Pandangan manajemen tim terhadap kekuatan Semen Padang juga tetap dihormati. Mereka menilai bahwa tim tamu masih memiliki potensi untuk memberikan perlawanan yang sengit di lapangan, meskipun status mereka di liga telah ditentukan. Hal ini menegaskan bahwa Persija Jakarta tidak akan lengah dan akan tetap mempersiapkan diri dengan matang untuk menghadapi Semen Padang, menunjukkan profesionalisme dalam setiap aspek pertandingan. Komitmen untuk selalu bermain maksimal, apapun situasinya, menjadi prinsip yang dipegang teguh oleh Ardhi dan tim.
Lebih jauh, kegagalan Persija Jakarta untuk meraih gelar juara Liga Super musim 2025/2026 ini menjadi refleksi penting bagi evaluasi internal klub. Keputusan Ardhi Tjahjoko untuk mundur, jika benar-benar terealisasi, akan membuka babak baru dalam kepemimpinan manajerial tim. Hal ini juga membuka ruang bagi manajemen untuk melakukan perombakan strategi dan penunjukan figur baru yang diharapkan dapat membawa Persija kembali ke jalur kejayaan dan memenuhi ekspektasi para pendukung setia.
Proses evaluasi pasca-musim ini akan menjadi krusial bagi arah Persija ke depannya.
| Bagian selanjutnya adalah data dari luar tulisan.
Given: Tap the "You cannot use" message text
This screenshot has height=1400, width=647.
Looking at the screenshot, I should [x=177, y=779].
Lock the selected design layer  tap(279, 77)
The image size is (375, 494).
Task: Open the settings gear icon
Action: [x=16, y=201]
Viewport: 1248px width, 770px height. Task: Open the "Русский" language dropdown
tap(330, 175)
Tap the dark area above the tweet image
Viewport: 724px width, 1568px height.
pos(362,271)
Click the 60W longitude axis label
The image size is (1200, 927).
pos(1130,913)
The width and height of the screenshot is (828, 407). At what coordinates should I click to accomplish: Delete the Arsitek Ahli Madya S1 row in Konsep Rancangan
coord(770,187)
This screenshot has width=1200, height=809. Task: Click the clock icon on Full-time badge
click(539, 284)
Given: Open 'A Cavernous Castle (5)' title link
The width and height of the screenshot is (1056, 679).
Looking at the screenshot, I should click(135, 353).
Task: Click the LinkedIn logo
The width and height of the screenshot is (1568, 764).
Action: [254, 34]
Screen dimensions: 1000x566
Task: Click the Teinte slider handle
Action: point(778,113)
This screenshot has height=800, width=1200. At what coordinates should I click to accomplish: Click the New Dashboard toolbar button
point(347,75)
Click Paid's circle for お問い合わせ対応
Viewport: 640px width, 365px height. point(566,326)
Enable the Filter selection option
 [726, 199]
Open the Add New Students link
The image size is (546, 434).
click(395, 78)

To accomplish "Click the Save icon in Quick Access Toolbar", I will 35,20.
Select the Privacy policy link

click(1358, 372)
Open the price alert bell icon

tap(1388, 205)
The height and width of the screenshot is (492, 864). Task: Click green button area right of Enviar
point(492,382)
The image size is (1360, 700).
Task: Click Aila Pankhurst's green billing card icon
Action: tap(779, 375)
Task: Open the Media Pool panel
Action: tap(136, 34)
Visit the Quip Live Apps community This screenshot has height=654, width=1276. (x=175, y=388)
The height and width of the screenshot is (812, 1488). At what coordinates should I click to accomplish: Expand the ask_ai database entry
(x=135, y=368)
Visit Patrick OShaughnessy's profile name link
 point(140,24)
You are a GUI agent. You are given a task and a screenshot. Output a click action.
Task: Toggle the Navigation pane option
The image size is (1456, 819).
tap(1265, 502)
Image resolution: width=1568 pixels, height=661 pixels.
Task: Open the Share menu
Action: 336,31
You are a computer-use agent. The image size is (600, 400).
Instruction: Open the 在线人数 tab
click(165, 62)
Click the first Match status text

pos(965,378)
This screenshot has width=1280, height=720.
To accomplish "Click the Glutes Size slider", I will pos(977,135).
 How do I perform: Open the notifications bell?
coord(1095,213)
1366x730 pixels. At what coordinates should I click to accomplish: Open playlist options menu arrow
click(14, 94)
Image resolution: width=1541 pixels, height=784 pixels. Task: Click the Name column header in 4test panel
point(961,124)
Faktor-faktor seperti performa pemain, strategi pelatih, dan manajemen tim akan menjadi sorotan utama. Kesiapan Ardhi untuk bertanggung jawab atas hasil yang kurang memuaskan menunjukkan kedewasaan dalam menghadapi situasi sulit. Pernyataannya juga menggarisbawahi tekanan yang inheren dalam mengelola sebuah klub sepak bola besar seperti Persija, di mana target juara selalu menjadi tuntutan utama.
Pertandingan terakhir melawan Semen Padang, meskipun tidak lagi menentukan posisi di papan atas, tetap memiliki makna tersendiri. Bagi Persija, ini adalah kesempatan untuk mengakhiri musim dengan catatan positif dan memberikan hiburan bagi para penggemar yang telah memberikan dukungan sepanjang musim. Bagi Semen Padang, ini adalah momen untuk bermain lepas dan menunjukkan bahwa mereka tetap memiliki semangat juang, meskipun harus terdegradasi. Sikap Ardhi yang tetap menginstruksikan tim untuk berjuang maksimal mencerminkan etos kerja yang positif dan profesionalisme yang diharapkan dari setiap elemen tim.
Keputusan akhir mengenai masa depan Ardhi Tjahjoko sebagai manajer Persija Jakarta akan menjadi perhatian utama para pecinta sepak bola Indonesia dalam beberapa waktu ke depan. Komunikasi yang konstruktif antara Ardhi dan manajemen klub diharapkan dapat menghasilkan solusi terbaik bagi kelangsungan Persija di masa mendatang. Dinamika ini menjadi bagian tak terpisahkan dari kehidupan sepak bola profesional, di mana performa dan hasil menjadi parameter utama keberhasilan.